| TASK TO COMPLETE |
Beginning with the first line and ending with the one containing "Whitepapers (721, 2001)", copy the lines of the listing below exactly; omit everything else.

| RECORDS SUPPLIED |
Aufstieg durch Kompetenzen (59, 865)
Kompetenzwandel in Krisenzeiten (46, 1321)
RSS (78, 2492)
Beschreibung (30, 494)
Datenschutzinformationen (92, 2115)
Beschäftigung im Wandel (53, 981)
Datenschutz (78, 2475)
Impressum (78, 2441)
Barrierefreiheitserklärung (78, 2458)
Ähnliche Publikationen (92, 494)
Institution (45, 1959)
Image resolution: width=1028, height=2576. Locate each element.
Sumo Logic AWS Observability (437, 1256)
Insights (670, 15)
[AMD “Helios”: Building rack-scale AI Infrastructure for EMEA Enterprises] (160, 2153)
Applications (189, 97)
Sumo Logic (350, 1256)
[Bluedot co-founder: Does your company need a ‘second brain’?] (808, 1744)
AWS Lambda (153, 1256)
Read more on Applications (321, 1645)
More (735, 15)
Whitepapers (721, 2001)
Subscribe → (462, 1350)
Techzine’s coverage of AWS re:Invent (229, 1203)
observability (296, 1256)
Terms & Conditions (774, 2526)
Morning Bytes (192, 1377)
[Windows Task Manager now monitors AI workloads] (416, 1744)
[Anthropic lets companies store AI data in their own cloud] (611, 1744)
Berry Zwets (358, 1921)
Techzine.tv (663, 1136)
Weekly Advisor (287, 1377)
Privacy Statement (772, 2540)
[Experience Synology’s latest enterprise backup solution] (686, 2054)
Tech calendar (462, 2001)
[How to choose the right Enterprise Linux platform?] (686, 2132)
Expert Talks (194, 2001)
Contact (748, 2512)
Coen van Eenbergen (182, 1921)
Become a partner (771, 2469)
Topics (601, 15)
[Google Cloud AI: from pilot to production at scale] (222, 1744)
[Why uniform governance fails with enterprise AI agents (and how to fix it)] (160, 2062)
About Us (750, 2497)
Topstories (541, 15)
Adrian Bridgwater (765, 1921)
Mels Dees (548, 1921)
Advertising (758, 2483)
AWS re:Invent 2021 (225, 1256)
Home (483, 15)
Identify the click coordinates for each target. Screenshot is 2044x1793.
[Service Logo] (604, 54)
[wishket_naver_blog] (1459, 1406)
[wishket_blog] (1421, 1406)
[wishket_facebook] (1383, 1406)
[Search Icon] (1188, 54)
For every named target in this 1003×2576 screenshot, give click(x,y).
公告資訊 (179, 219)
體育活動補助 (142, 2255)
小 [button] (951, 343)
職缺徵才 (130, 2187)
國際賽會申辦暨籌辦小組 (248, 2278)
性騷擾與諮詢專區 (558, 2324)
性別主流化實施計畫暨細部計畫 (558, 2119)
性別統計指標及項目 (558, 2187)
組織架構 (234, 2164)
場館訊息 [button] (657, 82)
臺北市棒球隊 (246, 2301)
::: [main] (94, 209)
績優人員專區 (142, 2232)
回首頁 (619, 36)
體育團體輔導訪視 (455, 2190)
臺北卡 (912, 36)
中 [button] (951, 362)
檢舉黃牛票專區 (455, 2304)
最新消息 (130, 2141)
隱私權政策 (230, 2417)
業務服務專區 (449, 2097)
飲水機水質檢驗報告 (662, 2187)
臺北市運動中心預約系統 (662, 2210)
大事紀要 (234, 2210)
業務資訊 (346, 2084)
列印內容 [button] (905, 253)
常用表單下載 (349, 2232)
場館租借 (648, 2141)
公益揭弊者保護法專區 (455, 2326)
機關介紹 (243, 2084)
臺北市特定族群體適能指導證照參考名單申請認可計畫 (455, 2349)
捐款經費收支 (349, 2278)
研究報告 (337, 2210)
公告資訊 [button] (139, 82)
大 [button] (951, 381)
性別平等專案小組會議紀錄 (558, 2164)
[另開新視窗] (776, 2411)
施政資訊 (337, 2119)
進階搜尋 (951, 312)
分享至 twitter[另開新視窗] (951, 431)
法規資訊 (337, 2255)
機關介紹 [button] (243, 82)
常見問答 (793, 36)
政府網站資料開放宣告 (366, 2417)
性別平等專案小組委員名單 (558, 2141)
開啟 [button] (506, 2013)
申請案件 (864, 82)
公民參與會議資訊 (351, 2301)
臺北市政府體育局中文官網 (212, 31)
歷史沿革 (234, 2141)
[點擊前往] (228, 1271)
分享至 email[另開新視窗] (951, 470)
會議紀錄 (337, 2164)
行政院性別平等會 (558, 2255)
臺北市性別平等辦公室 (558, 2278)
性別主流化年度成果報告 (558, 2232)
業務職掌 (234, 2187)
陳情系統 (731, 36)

| SOLVED PROBLEM |
Aufstieg durch Kompetenzen (59, 865)
Kompetenzwandel in Krisenzeiten (46, 1321)
RSS (78, 2492)
Beschreibung (30, 494)
Datenschutzinformationen (92, 2115)
Beschäftigung im Wandel (53, 981)
Datenschutz (78, 2475)
Impressum (78, 2441)
Barrierefreiheitserklärung (78, 2458)
Ähnliche Publikationen (92, 494)
Institution (45, 1959)
Image resolution: width=1028, height=2576. Locate each element.
Sumo Logic AWS Observability (437, 1256)
Insights (670, 15)
[AMD “Helios”: Building rack-scale AI Infrastructure for EMEA Enterprises] (160, 2153)
Applications (189, 97)
Sumo Logic (350, 1256)
[Bluedot co-founder: Does your company need a ‘second brain’?] (808, 1744)
AWS Lambda (153, 1256)
Read more on Applications (321, 1645)
More (735, 15)
Whitepapers (721, 2001)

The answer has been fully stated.